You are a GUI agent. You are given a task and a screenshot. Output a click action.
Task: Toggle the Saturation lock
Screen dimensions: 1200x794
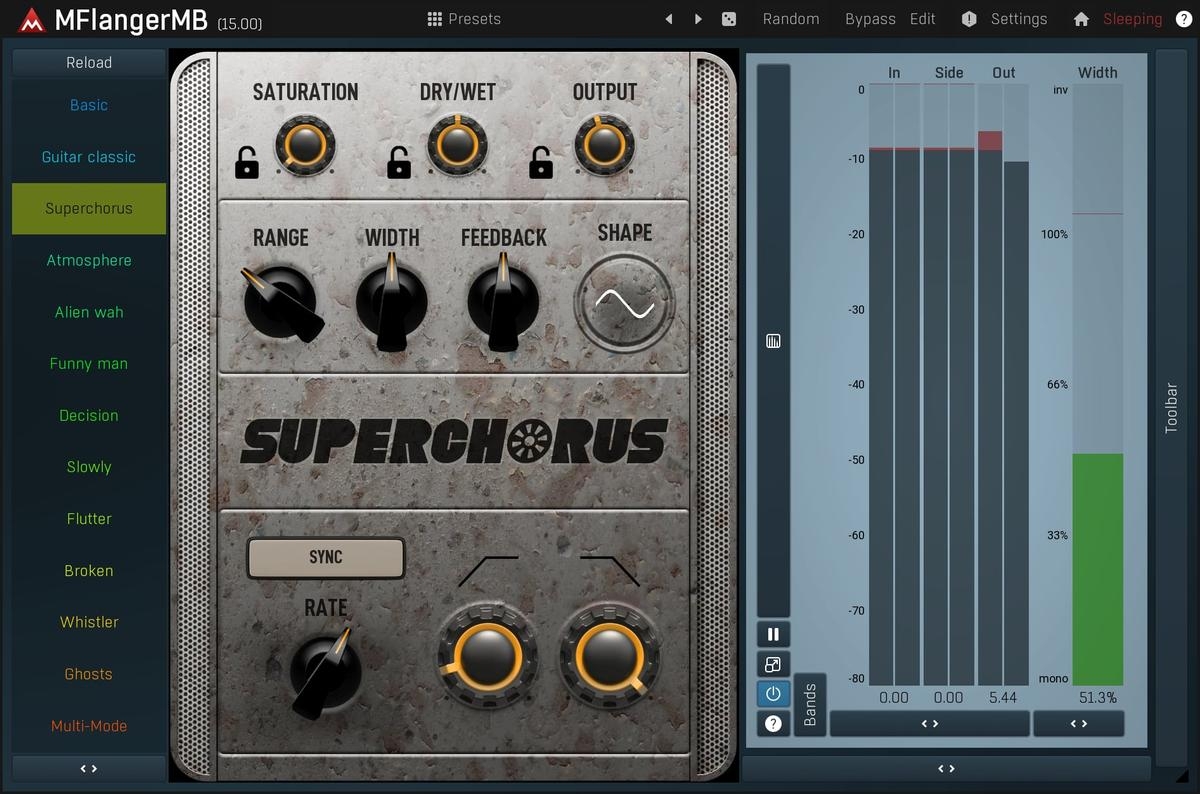point(246,162)
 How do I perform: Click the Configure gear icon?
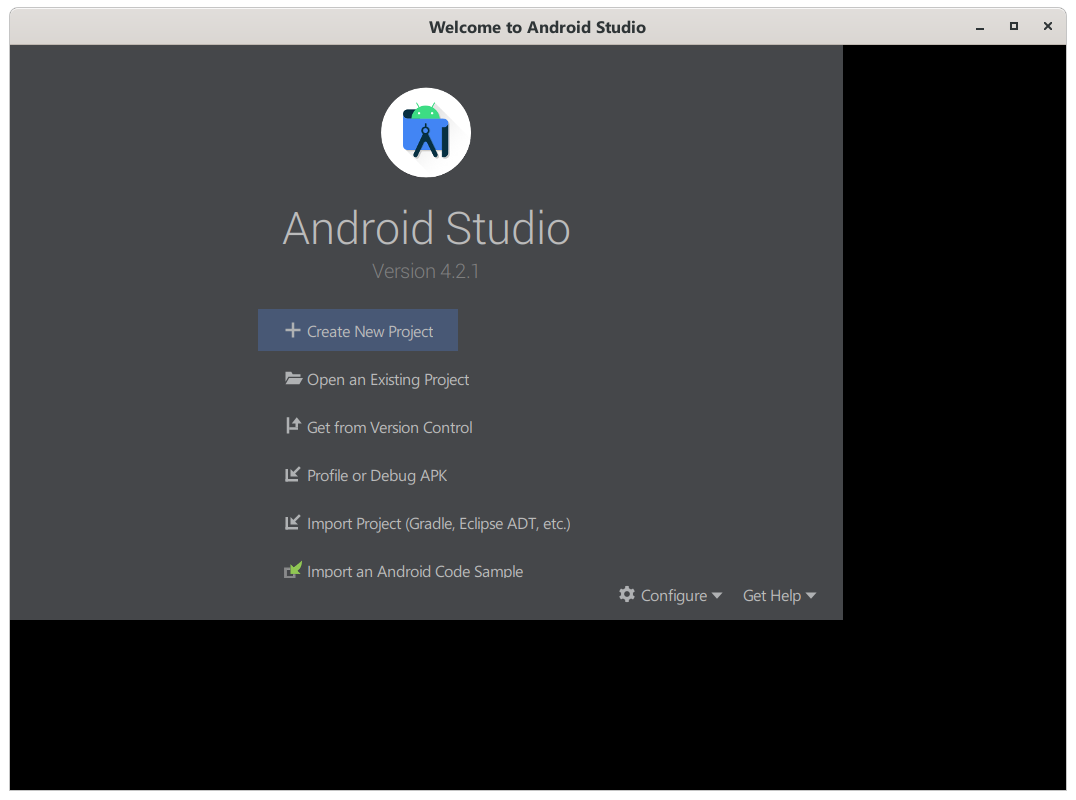[x=627, y=594]
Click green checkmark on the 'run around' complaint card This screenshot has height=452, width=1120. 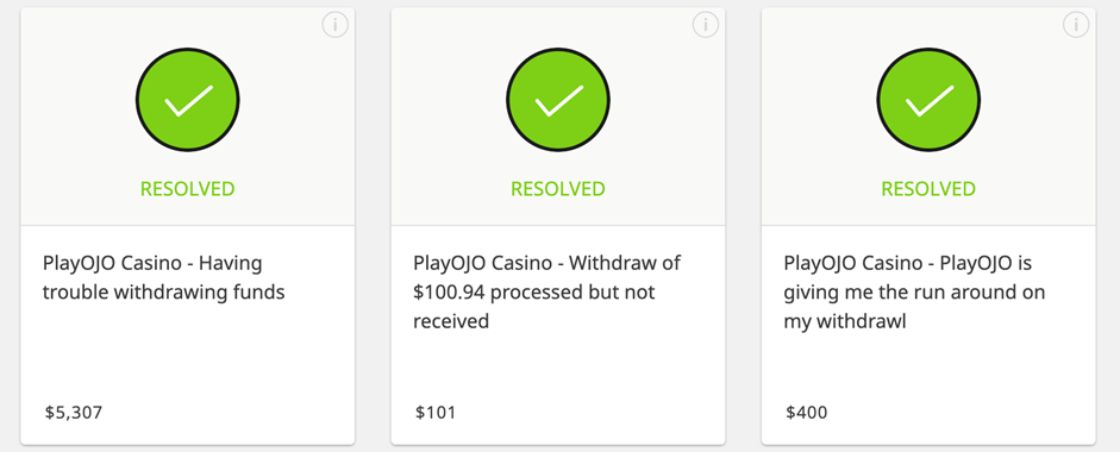929,100
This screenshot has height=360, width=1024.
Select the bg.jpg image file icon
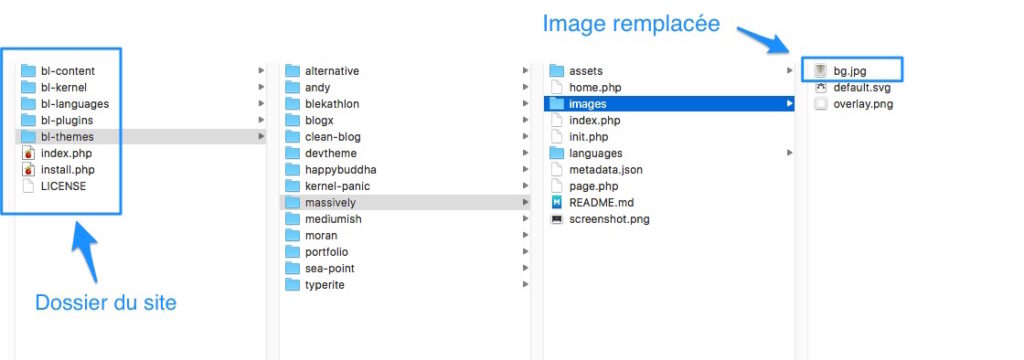pyautogui.click(x=821, y=71)
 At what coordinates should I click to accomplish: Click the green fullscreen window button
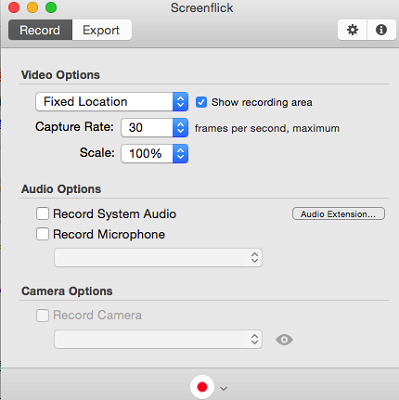click(x=51, y=8)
○ ○ ○
> What needs to be done
The copy must start at the line containing "This screenshot has height=360, width=1024." and end at the last line of the data, matching each line exactly. It must hold no pictures.

> Result of the task
This screenshot has height=360, width=1024.
Select the bg.jpg image file icon
pyautogui.click(x=821, y=71)
 At what coordinates should I click to accomplish: Click the green fullscreen window button
click(x=51, y=8)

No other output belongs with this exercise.